Vibro: Still the breadwinner here, although the glancing rules probably has killed this, but it's really never meant to kill them anyways. So I think it's still useful. 

D-Cannon: Well I don't mind this, a bit expensive for what it does (athought the Wraithguard are too...) but it gets the job done. Then again it has a pretty short range for an artiliary... 

*Wriathlords:* Now here we go . can be used as a hard-to-kill anti tank weapon, or just to move up close and fire the hell out of the IG bastards with the twin flamers. Then it happens to be that he can rip open tanks in combat (what gave me that idea, the MC ability and the 10 S?......). But the one thing I don't want to see with the Wraithsword. Looks cool yes, but is it good? NO! Not for saving 2 attacks (and not since it takes one of your weapons). And it'll go faster with the run ability as well.

*War Walkers:* Great shooters, awesome for weakening an army with it's mass scatter laser shooting (and for a cheap prince too) but they shouldn't be going alone. If you want to have a full squad of these guys, then it's a very good idea to have a Farseer with Guide due to the crappy BS of the Walkers (Ballistic Skill not Bull S*** :wink 

That pretty much covers the basic of every unit and it's 5th ed stuff.


----------



## Ebsolom Dhaark (Jun 5, 2008)

Just thought I'd mention Outflanking War Walker units which their Scouts USR special rule grants them. I know they have been overlooked recently due to their fragility but baing able to stride onto your opponents flank with a unit of three pumping out 24 SL shots or 12 Starcannon shots has got to be worth it, especially with the advantage of being able to get side armour on vehicles.
Even a unit of three kitted out with Shuricannons only comes to 120pts and well worth the disruption effect it will have.

**Data:**
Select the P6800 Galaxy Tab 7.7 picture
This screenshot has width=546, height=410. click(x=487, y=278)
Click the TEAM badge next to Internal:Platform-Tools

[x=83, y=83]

**Given task:** In the forum discussion of unit tactics above, what is the points cost of a unit of three War Walkers equipped with Shuricannons?

**Output for this task:** 120 points.